Garazi Sanchez-Ortun, a surfer from the Basque Country ‘paves her own path’ and celebrates after winning the women’s finals in the World Surf League Pro Netanya, in the Mediterranean Sea, off the coast of Netanya earlier this year.
(photo credit: REUTERS)
This week, we start the Book of Leviticus, having completed reading the Book of Exodus last Shabbat.
This book deals primarily with laws of the Temple, purity and impurity, and therefore it is also called Torat Hakohanim, the Torah of the priests.
Reading it today might seem irrelevant to our lives, since the Temple has not stood in Jerusalem for almost 2,000 years. However, reading and listening to the words of the Torah carefully shows us that even those sections that, at first glance, seem irrelevant reveal themselves to have implications for all areas of life and can provide significance to our lives in every generation and culture.
The parasha of Vayikra deals with halachot, Jewish laws, pertaining to sacrifices in the Temple. Besides the public sacrifices that were sacrificed in the Temple daily, there are two other major kinds of sacrifices: one is the sacrifice of hatat – a man who sinned brings a sacrifice to the Temple and thus atones for his sin. The second kind is nedava – a man who wants to contribute a sacrifice can do so and bring his sacrifice to the Temple.
The laws of the sacrifices do not begin with the daily public sacrifices in the name of the entire nation, but, rather, with the sacrifices of the individual. God commands Moses and tells him the laws of the sacrifices and the details regarding the animals from which these sacrifices can be brought: “Speak to the Children of Israel, and say to them: When a man from [among] you brings a sacrifice to the Lord, from animals, from cattle or from the flock you shall bring your sacrifice” (Lev. 1:2).
The choice to begin with the sacrifices of the individual, and among them the sacrifices that are not obligatory but are voluntary, is not incidental. It comes to express the special significance of the individual’s sacrifice.
There is an inherent conflict between two concepts in Judaism: On the one hand, the Jewish nation is seen as an organic body, with the individual always being part of the whole. Judaism seeks to raise the people of Israel, to sanctify it, to make it loftier and better. The commandment-fulfilling individual surely is doing the right thing, but the main goal is not the individual but, rather, guiding the nation in God’s path so that it becomes a moral and ideological beacon for the world.

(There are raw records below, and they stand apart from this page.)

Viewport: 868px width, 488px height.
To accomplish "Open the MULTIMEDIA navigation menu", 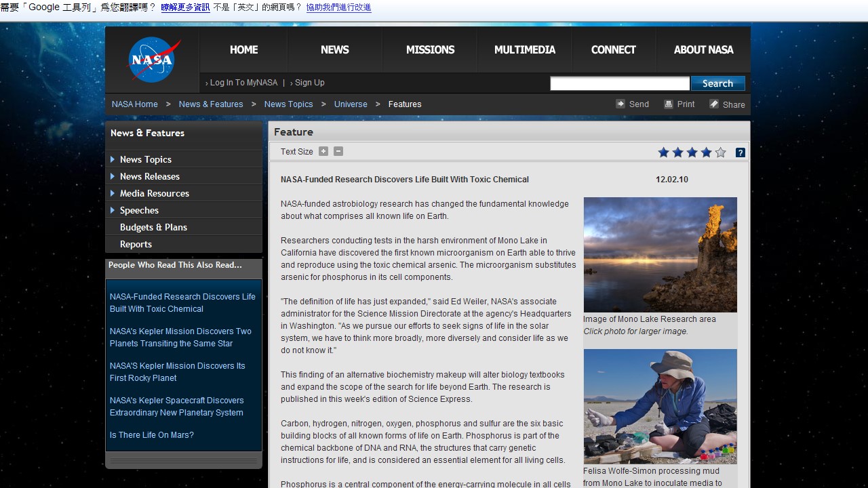I will click(x=524, y=49).
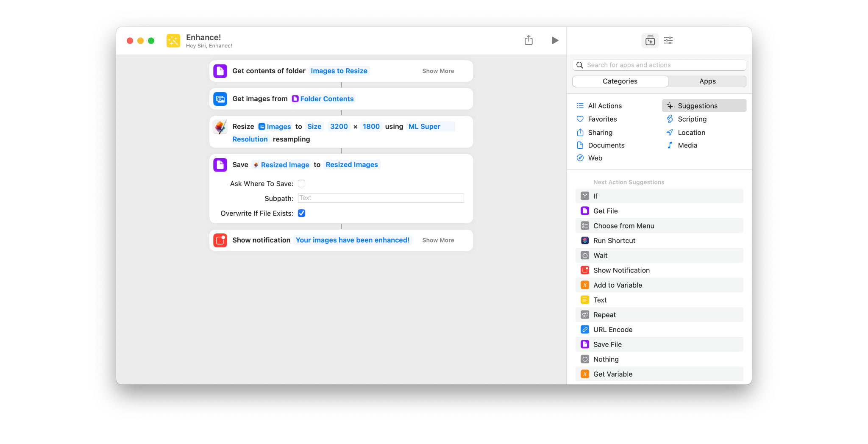
Task: Click the Run Shortcut suggestion icon
Action: click(585, 241)
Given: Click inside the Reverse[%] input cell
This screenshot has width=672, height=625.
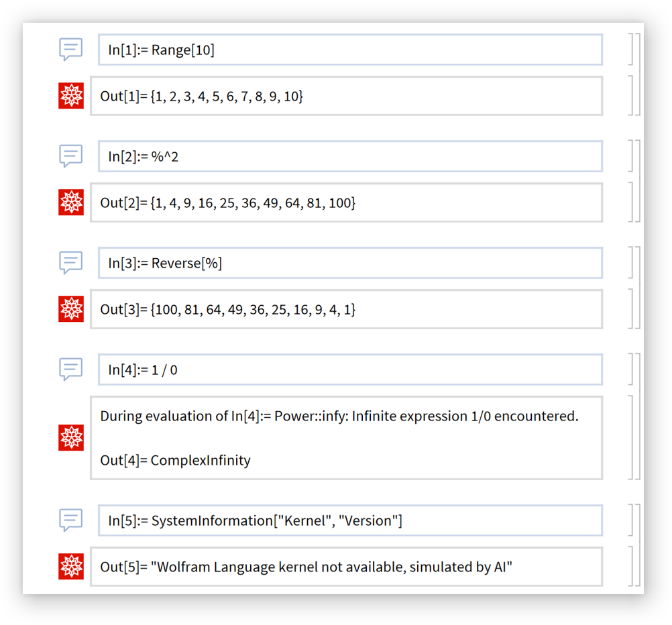Looking at the screenshot, I should [x=350, y=263].
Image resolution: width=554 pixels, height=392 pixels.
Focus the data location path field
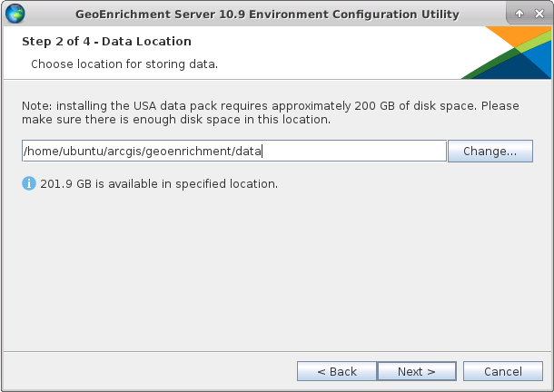pos(234,152)
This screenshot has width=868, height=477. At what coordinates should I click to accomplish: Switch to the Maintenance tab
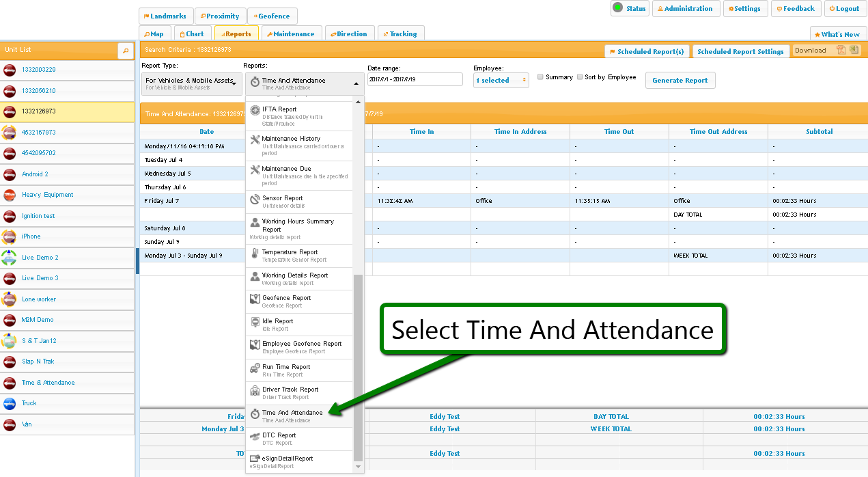(x=291, y=33)
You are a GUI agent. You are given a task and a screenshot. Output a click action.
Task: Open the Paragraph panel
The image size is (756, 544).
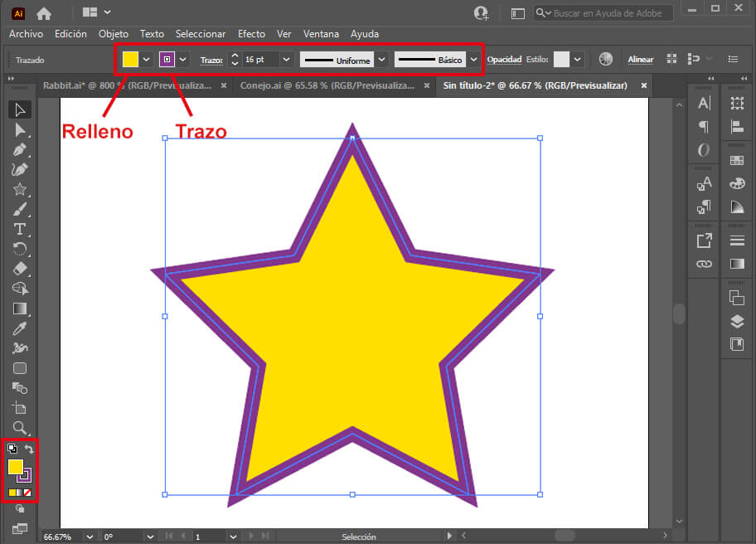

On the other hand, the Torah does speak directly to the individual. There is a focus on his or her deeds, self-realization, and intimate relationship with God.
Seemingly, no attention is paid to his or her being an individual within the whole of the Jewish nation.
The sacrifices – which were the main way of worshiping God during the time of the Temple – express both these outlooks. The public sacrifices express the national perspective, that which does not put the individual at the forefront but sees the entire nation as one unit composed of all its parts. The individual sacrifices, however, express the place of the private individual and his or her ability to walk in a unique, independent path. This provides spiritual significance geared to the individual while ignoring his or her being part of the nation.
By choosing to begin with individual sacrifices, the Torah expresses the correct order of priority. One cannot – and, indeed, should not – erase his or her personal identity to blend into the national identity. Only after people build their own character and unique way of worshiping God can they ascend one additional level and belong to the community through public sacrifices.
With this perspective, we can grasp another important detail in the laws of sacrifices. Individual sacrifices can be voluntary, with no prior obligation necessitating a specific sacrifice to be brought at a specific time.
But public sacrifices are not voluntary. There is no option for the public to decide to bring another sacrifice which they were not commanded to bring. Generosity of the heart, that same pure feeling that brings a person closer to worshiping God, is revealed in the individuals who pave their own paths by their initiatives, through introspection and learning what is the best way to move forward and become better people. However, the public functions differently, on a level of law and obligation. Generosity and contributions exist in the realm of the individual.
Moses speaks to the entire nation – “Speak to the Children of Israel,” but ultimately his words are directed at the individual: “When a man... brings a sacrifice” (ibid.).
This is the complexity that integrates both concepts – individuality and nationality. On the one hand, the individual’s worship is expressed. You, every person in every generation, can pave your own unique path.
This is your right and your obligation. But on the other hand, do not forget where you come from. You are not alone in the world; you are not drifting without tradition or a nation. Ultimately, all the individuals who pave their own paths will create this stunning mosaic called the Jewish nation. ■ The writer is the rabbi of the Western Wall and holy sites.